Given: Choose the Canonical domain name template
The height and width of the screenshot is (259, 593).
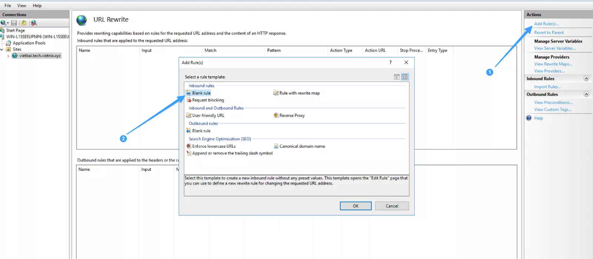Looking at the screenshot, I should pyautogui.click(x=302, y=146).
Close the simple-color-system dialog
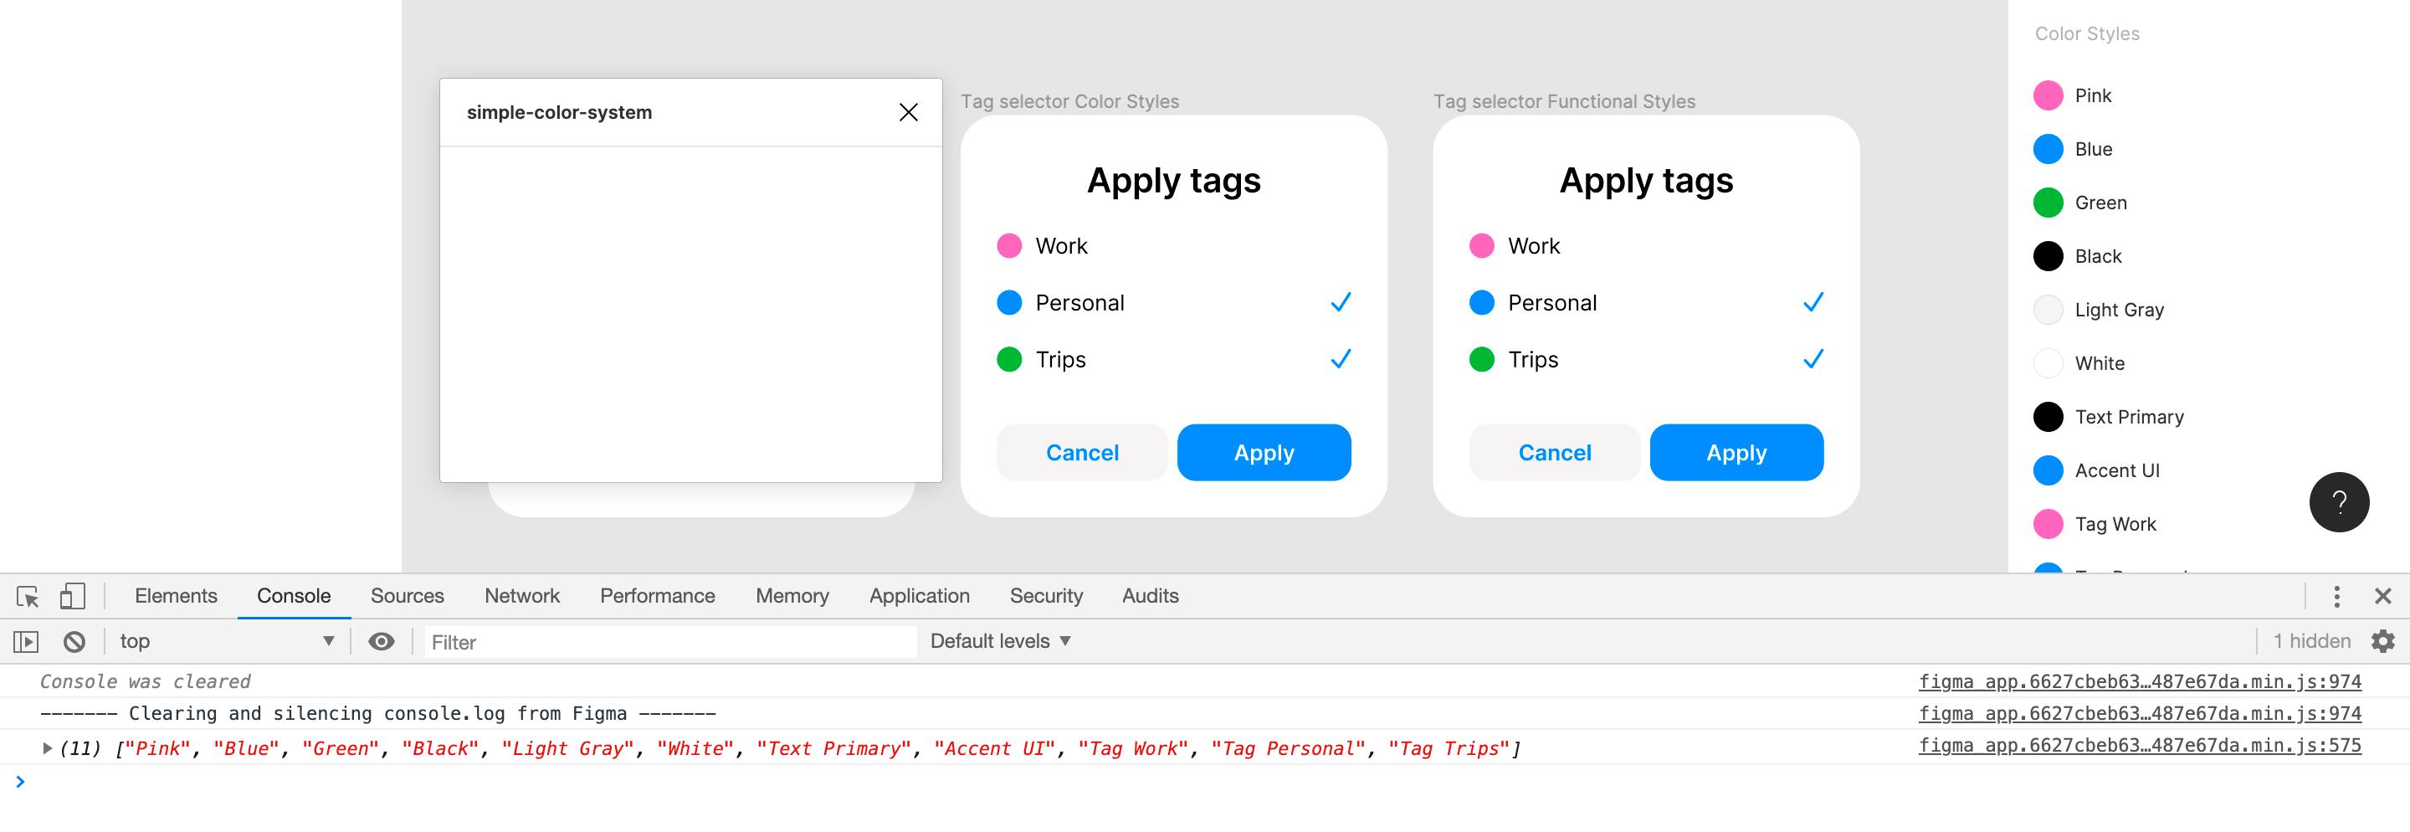The width and height of the screenshot is (2410, 832). (x=907, y=111)
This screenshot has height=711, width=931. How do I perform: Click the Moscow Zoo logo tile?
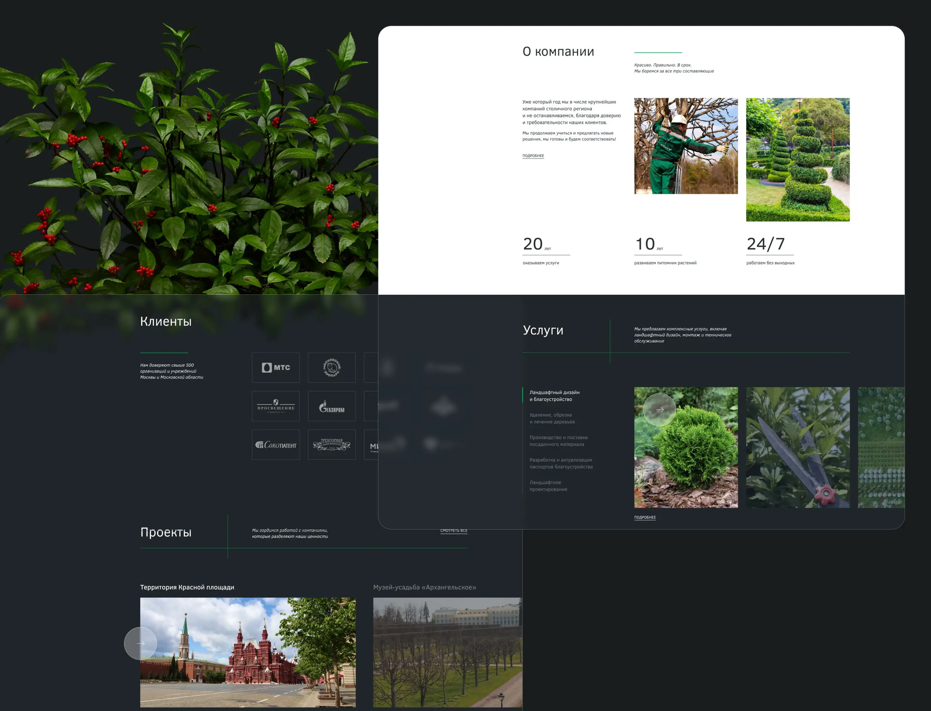coord(331,367)
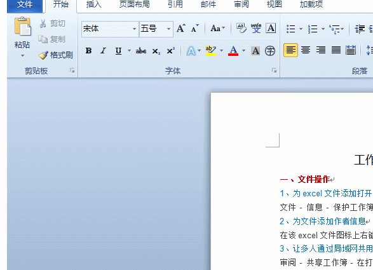Switch to the 插入 ribbon tab

93,4
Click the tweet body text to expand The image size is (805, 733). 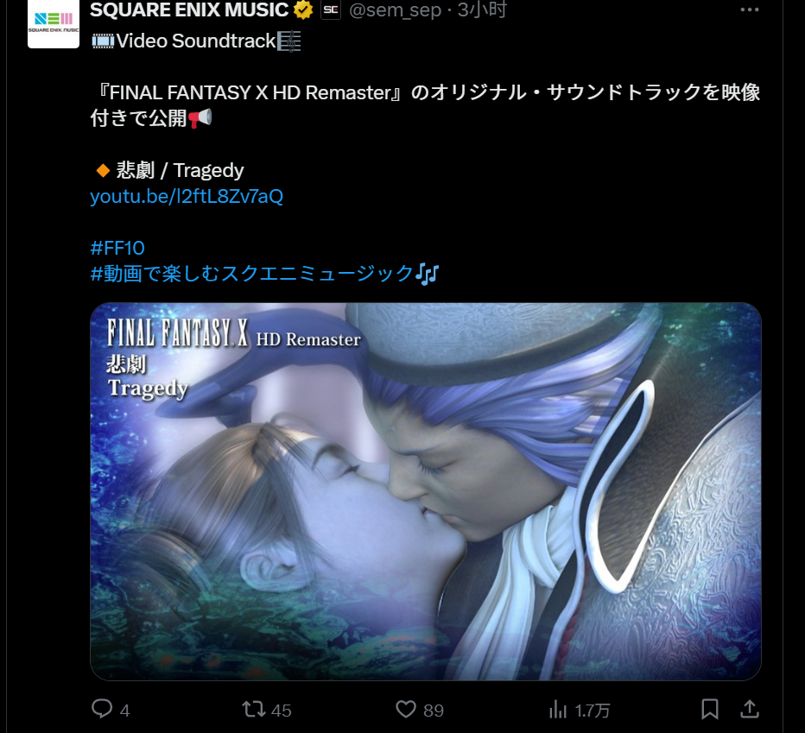(425, 105)
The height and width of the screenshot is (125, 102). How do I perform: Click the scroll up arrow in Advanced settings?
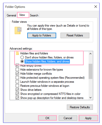(x=90, y=54)
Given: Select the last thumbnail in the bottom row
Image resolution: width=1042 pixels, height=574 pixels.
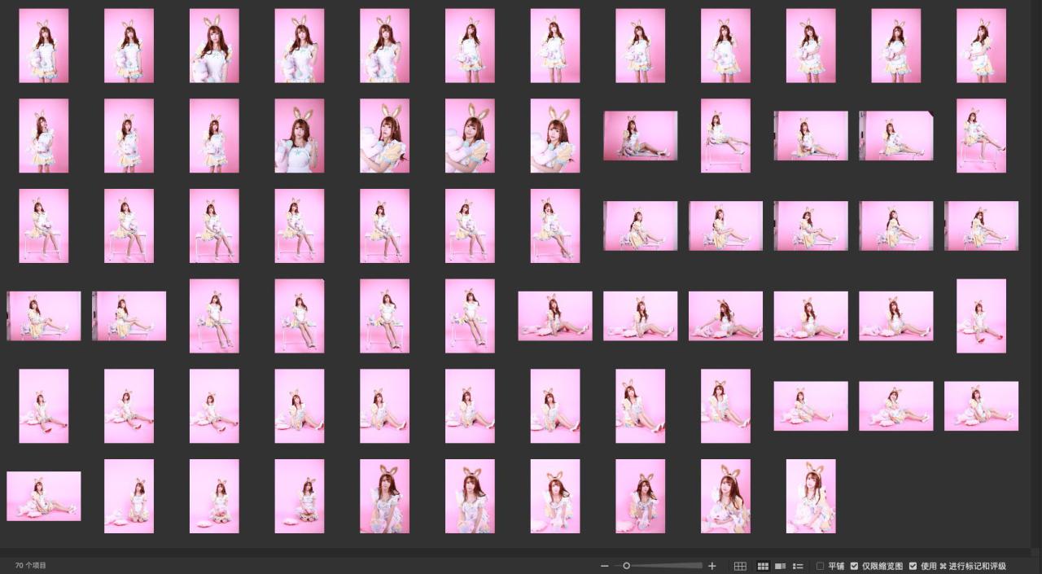Looking at the screenshot, I should pyautogui.click(x=811, y=496).
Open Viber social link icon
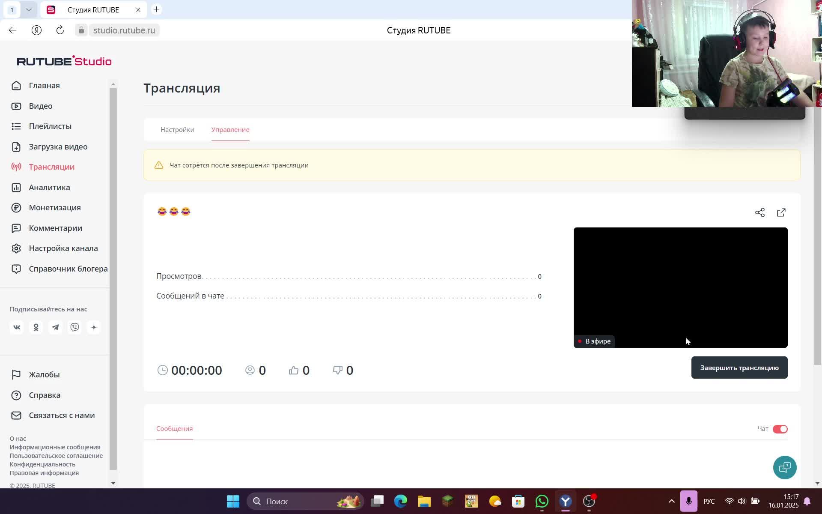The height and width of the screenshot is (514, 822). click(74, 327)
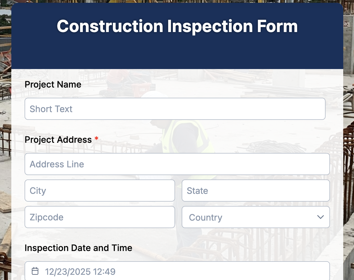Click the Project Name text field
Screen dimensions: 354x280
pyautogui.click(x=175, y=109)
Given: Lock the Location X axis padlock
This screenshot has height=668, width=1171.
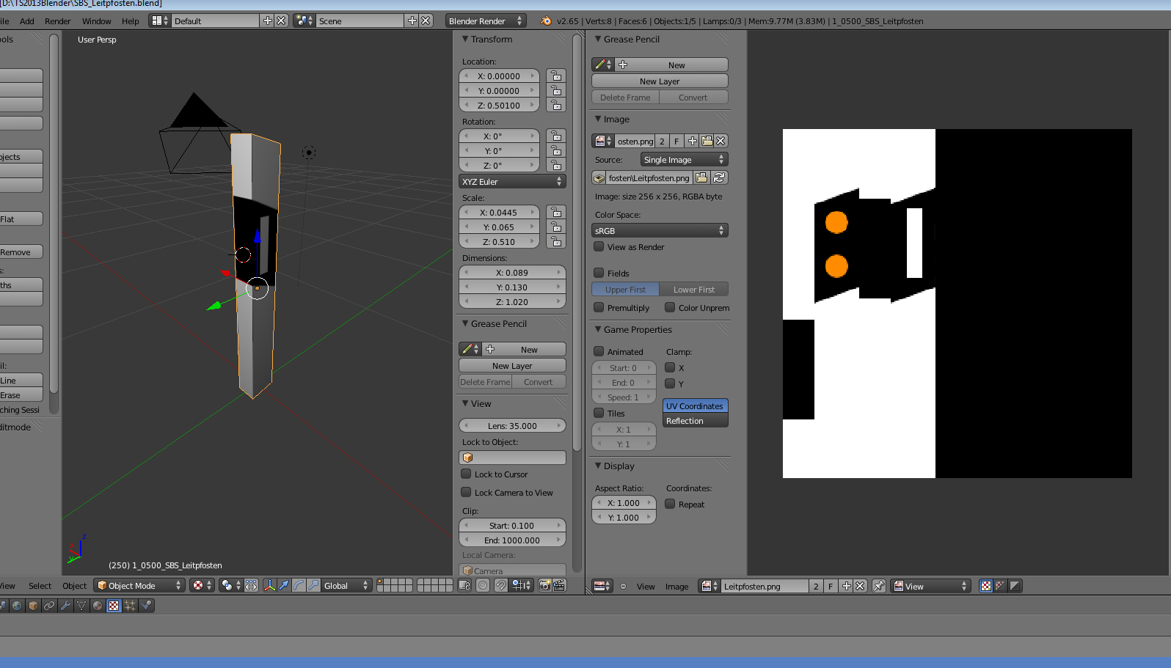Looking at the screenshot, I should [x=556, y=76].
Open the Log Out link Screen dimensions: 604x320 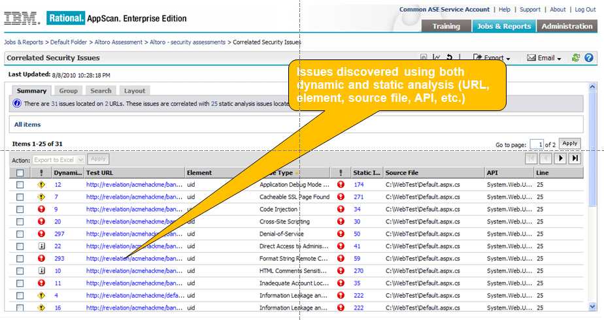[584, 10]
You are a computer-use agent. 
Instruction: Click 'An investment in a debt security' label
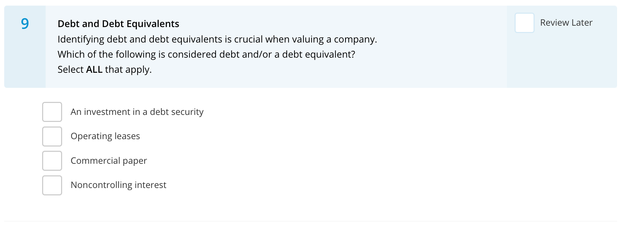[x=137, y=112]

-=-=-=-=-

-- YOUR INSTRUCTIONS --
Copy out the part of the records that opens with the line containing "You are a computer-use agent." and runs through the end of the records, repeating each line exactly. Leave the pictures out of your answer.

-- TASK OUTPUT --
You are a computer-use agent. 
Instruction: Click 'An investment in a debt security' label
[x=137, y=112]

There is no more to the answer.